Пригород Еревана. Фото Марии Вырской

Пристанище Сато, Григора и Тевана

 

Григор, его мама Сато и сын Теван живут втроем в небольшой комнате в одной из бывших гостиниц Еревана, когда-то ставших местом компактного поселения беженцев. Они спят на одном раскладном диване. Точнее спит только Теван. Григор дремлет. Сато не спит вообще – тесно. Она засыпает днем, когда все расходятся. Григор на работу, Теван в школу. Кроме них в этой гостинице проживает еще порядка 50 семей беженцев.

Готовят тут же, в комнате, на маленькой плите. Это типичный гостиничный номер, наверное, когда-то он обозначался как «Стандарт». Ванная с туалетом есть, но воду дают два раза в день по часу. Холодную воду. Горячей нет вообще. Тевану 15 лет, он смышленый парень, быстро схватывает, но учится плохо. В комнате нет места для рабочего стола. Учебники старые, конца 1980-х — середины 1990-х годов. Подход к обучению соответствующий, т.е. устаревший. Уроки ведутся на русском языке, а выпускные экзамены будут на армянском. Хватит ли ему мотивации все это преодолеть и получить профессию?
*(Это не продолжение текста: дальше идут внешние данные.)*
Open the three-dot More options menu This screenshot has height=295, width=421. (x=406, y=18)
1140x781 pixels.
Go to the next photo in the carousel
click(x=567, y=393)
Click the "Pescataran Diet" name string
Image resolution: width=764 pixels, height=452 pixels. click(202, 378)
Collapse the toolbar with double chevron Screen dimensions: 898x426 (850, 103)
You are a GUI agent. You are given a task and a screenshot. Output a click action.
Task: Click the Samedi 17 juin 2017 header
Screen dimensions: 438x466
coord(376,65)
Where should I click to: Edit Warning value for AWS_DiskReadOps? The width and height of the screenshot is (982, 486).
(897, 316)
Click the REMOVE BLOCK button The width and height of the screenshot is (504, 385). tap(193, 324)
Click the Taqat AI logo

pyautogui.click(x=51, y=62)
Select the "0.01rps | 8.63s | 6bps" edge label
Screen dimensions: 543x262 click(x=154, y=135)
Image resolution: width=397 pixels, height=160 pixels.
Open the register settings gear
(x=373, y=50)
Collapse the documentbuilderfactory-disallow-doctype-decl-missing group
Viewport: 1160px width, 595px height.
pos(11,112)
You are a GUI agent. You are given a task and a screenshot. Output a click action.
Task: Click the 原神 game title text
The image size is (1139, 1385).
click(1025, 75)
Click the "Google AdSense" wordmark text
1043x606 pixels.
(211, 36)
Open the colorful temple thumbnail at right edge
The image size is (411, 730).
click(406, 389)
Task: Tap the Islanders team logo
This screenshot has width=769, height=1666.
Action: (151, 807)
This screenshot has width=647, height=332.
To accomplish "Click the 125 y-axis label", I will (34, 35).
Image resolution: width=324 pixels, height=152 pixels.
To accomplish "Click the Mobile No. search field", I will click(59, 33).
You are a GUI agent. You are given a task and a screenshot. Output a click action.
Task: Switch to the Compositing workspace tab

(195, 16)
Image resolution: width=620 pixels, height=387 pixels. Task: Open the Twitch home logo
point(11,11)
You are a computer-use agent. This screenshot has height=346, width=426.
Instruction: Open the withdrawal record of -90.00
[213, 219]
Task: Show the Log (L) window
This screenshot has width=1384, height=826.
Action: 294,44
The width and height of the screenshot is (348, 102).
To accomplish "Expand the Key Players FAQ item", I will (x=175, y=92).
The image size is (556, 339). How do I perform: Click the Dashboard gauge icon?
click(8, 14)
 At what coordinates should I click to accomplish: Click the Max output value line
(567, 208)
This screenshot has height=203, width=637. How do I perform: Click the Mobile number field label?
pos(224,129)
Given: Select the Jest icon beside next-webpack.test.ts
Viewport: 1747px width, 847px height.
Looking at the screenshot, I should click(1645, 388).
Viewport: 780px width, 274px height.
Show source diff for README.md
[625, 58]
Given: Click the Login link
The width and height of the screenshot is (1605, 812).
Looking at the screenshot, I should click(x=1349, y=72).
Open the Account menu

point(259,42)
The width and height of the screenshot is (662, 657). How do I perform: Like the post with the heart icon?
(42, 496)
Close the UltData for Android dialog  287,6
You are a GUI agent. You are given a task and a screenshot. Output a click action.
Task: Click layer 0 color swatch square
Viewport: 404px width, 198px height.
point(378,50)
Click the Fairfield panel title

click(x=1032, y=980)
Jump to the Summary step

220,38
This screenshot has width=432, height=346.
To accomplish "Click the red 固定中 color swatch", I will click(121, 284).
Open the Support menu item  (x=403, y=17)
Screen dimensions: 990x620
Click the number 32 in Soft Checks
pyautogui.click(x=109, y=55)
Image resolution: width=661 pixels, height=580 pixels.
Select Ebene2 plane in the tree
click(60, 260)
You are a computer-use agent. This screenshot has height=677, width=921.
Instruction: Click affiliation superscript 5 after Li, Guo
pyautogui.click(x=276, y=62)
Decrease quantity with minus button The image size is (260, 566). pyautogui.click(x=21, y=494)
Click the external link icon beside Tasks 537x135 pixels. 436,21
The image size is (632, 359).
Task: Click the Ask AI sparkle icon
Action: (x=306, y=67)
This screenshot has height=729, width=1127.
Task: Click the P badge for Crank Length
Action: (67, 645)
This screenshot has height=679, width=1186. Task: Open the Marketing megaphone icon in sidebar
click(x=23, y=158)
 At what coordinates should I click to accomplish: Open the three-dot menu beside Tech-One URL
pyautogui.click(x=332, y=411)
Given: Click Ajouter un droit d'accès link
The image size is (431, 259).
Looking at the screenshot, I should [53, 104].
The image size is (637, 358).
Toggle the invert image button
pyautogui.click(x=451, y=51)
Я сижу на стуле у стены, поджав ноги, чтобы не мешать Григору ходить мимо. Они с мамой готовят плов и горячо спорят о количестве воды и риса. Теван молча наблюдает, сидя на противоположном крае раскладного дивана (здесь вся жизнь вертится вокруг дивана, потому что он занимает 80% комнаты), и периодически выполняет мелкие поручения бабушки. Как бы вы хотели жить? — спрашиваю я Сато.

 

Как я в Баку жила, так и хочу, — отвечает она и замолкает. Трехкомнатная квартира, — подхватывает Григор, — со всеми хрусталями. Холодильниками, машинками, коврами, кроватями. Стенками. Все это бросили за три билета и за две пачки сигарет и приехали сюда. И 30 лет вот в этой собачьей конуре.

 

А что такое дом, спрашиваю я, вот это дом?

 

Дом — это куда ты приходишь, тебя ждут, — говорит Григор, — Ты приходишь, закрываешь дверь, и это твое… А это временное пристанище.

Какой это дом?! – то ли удивляется, то ли вскипает Сато. Я когда говорю, Теван, домой иди, мне даже не по себе становится!